Witam,
kolejny zimowy dzień, podobny zresztą do wczorajszego. Trochę pruszy śnieg, wieje wiaterek, temperatura trochę poniżej zera - normalna zima.
Na piątek trochę eksperymentów kolorystyczno-formalnych, zresztą związanych ze sobą.
Eksperymentalne jest połączenie elementów nieformalnych z w pewnym sensie formalnym. Otóż w stroju, nazywając go umownie sportowo-turystycznym pojawił się krawat. Dokładnie mówiąc nie z potrzeby eksperymentowanie, lecz bardziej prozaicznej. Otóż podtrzymuje on kołnierzyk wełnianego sweterka polo. Niestety kołnierzyk jest miękki i niesforny, trzeba było go trochę utemperować. Szaliczki/fulary wkłądane pod kołnierzyk w takim przyapdku nic nie dają.
Wybór padł na wełniany krawat w jasnozielonym, trochę spłowiałym kolorze.
Czyli również eksperymentalnie zwiększyła się ilość kolorów ponad "ustawowe" trzy.
Krawat jest bardzo zacny i ładnie utkany. Jednak, chyba oszczędnym szkockim zwyczajem bardzo krótki. Po zawiązaniu sięga zaledwie 10-15 cm powyżej paska, jako zwyczajowo w naszych zwyczajach przyjetej granicy. Bez budzenia pytań i niepochlebnych komentarzy, trafia zazwyczaj pod v-sweterek lub kamizelkę.

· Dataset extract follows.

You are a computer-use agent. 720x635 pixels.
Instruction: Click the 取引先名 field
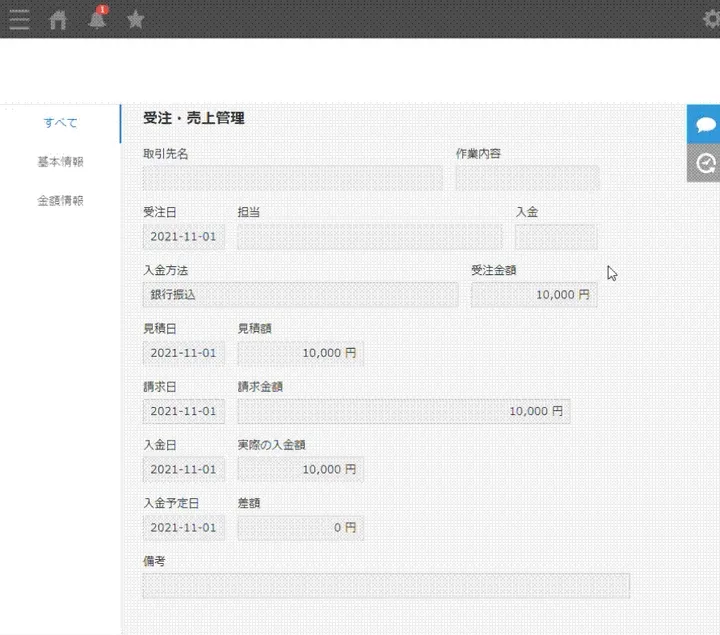click(x=292, y=179)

W miejsce jednej ze skórzanych kurtek, tym razem użyłem niezbyt gruby sweterek. Swojego czasu dokonałem tuningu tego sweterka, dokłądając pętelkowe zapięcia niezależnie od pozostawionego zamka błyskawicznego. Razem z tą mało spotykaną czapką tworzy wyraźnie wschodni wygląd. Zresztą cała kolorystyka zestawu lokuje się gdzueś w okolicach Tybetu.
Pozosatałe fotki, to różne zbliżenia detali i jeszcze raz dokładniejsze pokazanie kolorystyki.
Życzę miłego i nie za bardzo zimowego weekendu - dużo niebieskiego nieba i słońca
pozdrowienia Vislav
Mam tylko nadzieję, że skarpety od wczoraj albo wyprane, albo druga para. Mimo, że to pewnie "wierzchnia" skarpeta.
OdpowiedzUsuńA,co? wyglądają na wczorajsze?
OdpowiedzUsuńnaprawdę fajne zestawy ale bardziej mi się podoba w czarnej kurce
OdpowiedzUsuńczarna kurka ładniejsza.
OdpowiedzUsuńWitam,
OdpowiedzUsuńo, widzę, że nam się A.dowcipniś trafił :=) miło, ale bez przesady
# Catherine - dziękuję. Mnie się podobają obie kurtki, zarówno czarna, jak i koralowa. W tej drugiej jestem w wyraźnej mniejszości. Większości podobają się szare, czarne, brązowe i pochodne. Dziś rano wędrując do pracy byłem jedynym osobnikiem płci męskiej koralowo/kolorowym.
pozdr.Vslv
Świetnie miksuje Pan kolory, genialnie warstwuje ubrania, wyglądając przy tym szczupło i z pazurem:)większość ostatnich zestawów jest rewelacyjna, kwitnie Pan zimą!!! Zazdroszczę czapy i oficerek, tęsknię za niektórymi wyrobami z czasów komuny, bo chociaż byłam wtedy dzieckiem, pamiętam że wśród "dziadostwa" było mnóstwo perełek... Szkoda tych solidnych zakładów i masła mojej babci też bardzo mi brak...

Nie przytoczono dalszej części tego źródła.